→ **Task statement**: Each line that includes the word "agent" should be copied from the records.

━━━━━━

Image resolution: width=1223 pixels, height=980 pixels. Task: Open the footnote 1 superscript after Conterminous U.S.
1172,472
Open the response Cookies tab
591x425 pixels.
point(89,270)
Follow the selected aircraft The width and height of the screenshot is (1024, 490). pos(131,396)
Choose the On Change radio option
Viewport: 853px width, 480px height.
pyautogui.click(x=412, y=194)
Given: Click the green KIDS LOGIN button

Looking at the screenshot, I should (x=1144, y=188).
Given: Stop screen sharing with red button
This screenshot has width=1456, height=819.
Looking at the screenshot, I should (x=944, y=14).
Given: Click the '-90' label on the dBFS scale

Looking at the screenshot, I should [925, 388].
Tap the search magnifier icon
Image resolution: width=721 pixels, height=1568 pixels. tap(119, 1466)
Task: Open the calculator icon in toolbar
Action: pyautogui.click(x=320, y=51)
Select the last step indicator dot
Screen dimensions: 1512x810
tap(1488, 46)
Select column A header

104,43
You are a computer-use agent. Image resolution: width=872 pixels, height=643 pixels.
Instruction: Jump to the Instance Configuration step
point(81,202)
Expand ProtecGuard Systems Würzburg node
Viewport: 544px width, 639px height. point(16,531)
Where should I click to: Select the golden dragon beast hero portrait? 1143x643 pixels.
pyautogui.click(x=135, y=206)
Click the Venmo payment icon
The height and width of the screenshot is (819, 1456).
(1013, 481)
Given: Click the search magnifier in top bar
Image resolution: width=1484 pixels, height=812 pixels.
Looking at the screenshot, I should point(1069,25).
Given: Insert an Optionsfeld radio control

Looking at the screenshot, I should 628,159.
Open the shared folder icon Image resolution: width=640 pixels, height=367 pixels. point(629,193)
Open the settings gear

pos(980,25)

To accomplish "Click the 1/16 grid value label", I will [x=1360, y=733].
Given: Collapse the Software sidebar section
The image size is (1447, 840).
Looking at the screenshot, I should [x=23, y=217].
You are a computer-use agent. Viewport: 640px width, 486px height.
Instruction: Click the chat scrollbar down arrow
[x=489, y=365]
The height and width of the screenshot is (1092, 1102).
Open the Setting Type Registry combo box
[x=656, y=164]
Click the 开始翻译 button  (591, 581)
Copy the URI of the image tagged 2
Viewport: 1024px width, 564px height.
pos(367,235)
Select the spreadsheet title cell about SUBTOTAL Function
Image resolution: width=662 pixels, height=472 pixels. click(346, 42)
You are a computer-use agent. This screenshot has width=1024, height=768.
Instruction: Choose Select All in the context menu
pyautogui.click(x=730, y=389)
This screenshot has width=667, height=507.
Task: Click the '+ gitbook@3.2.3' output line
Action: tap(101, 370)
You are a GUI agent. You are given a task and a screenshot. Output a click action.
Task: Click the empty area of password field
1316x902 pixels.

━━━━━━

→ **Response to the task**:
You are a computer-use agent. Image resolution: width=872 pixels, height=643 pixels.
You are a computer-use agent. Viewport: 640px width, 486px height.
You are a computer-use agent. This screenshot has width=1024, height=768.
You are a GUI agent. You are given a task and a screenshot. Output a click action.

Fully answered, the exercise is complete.